Defendant based its non-infringement defense on the PTAB’s construction of a certain term during the inter partes review. As this patent was expired, the PTAB did not adopt the broadest reasonable construction, instead applying a standard of review similar to that of district courts. Id. at 9-10. The Court found the PTAB’s construction “well-reasoned and persuasive” and adopted it, see id. at 13-14, and then concluded that Defendant’s accused products did not infringe one of the asserted patents, rejecting Plaintiff’s position that it was too early in the case to determine infringement where Defendant’s evidence of non-infringement was taken from Plaintiff’s own infringement contentions. See id. at 15.

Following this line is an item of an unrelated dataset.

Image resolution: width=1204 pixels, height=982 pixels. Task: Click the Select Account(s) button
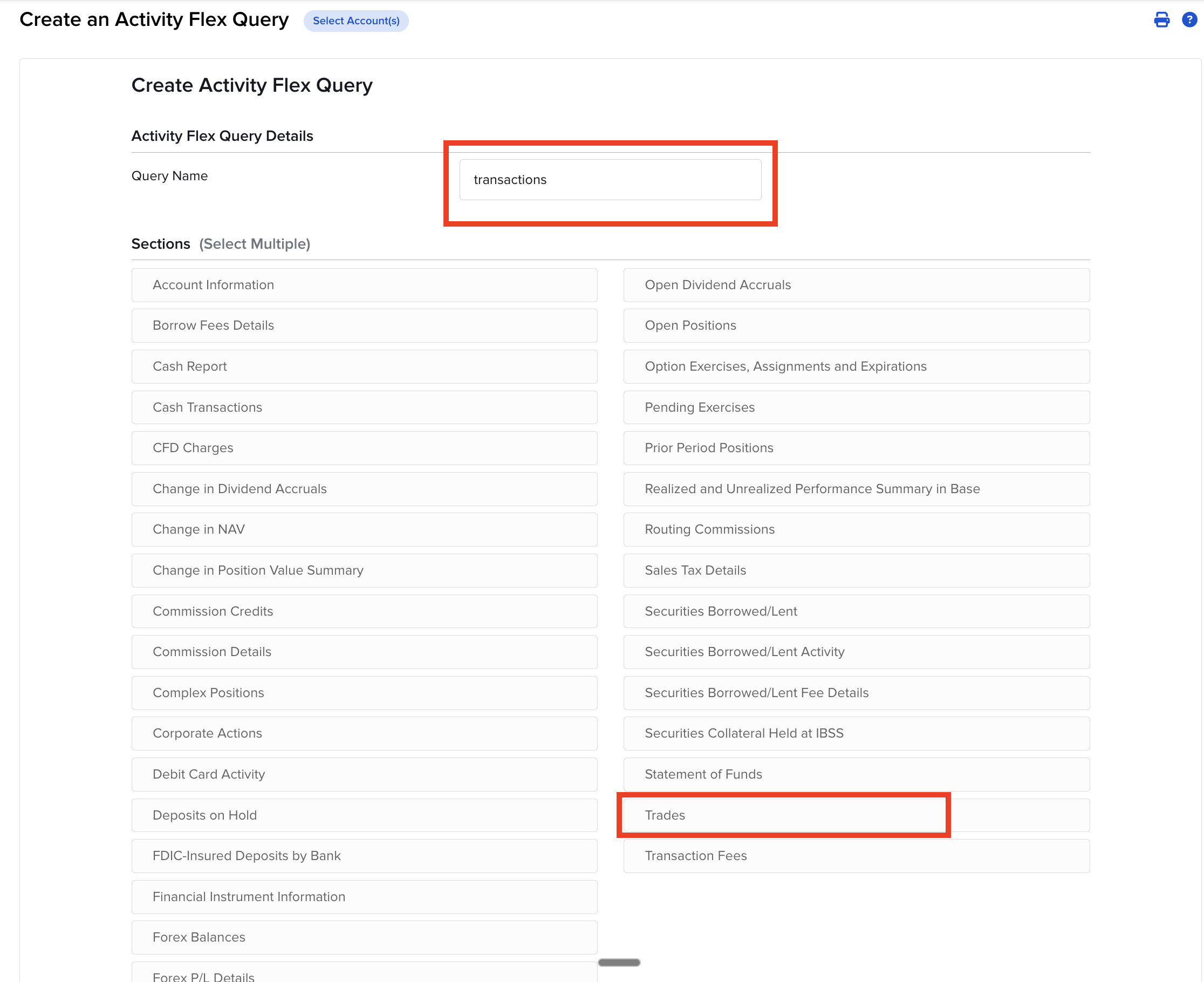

Defendant also argued that the second patent-in-suit was invalid as indefinite, citing “certain statements and conclusion the PTAB made [regarding anticipation] in its  IPR decision, and the testimony of [Plaintiff’s] expert . . . as part of that IPR.” Id. at 17. But the Court agreed that Defendant had not met its burden based on the current record, noting that it was not bound by the PTAB’s discussion and that another district court had successfully construed the portion of the claim that Defendant argued was indefinite. Id. at 19-20. As to Defendant’s enablement, written description and/or inoperability, the Court concluded that its “conclusory” attorney arguments were insufficient. See id. at 24-25.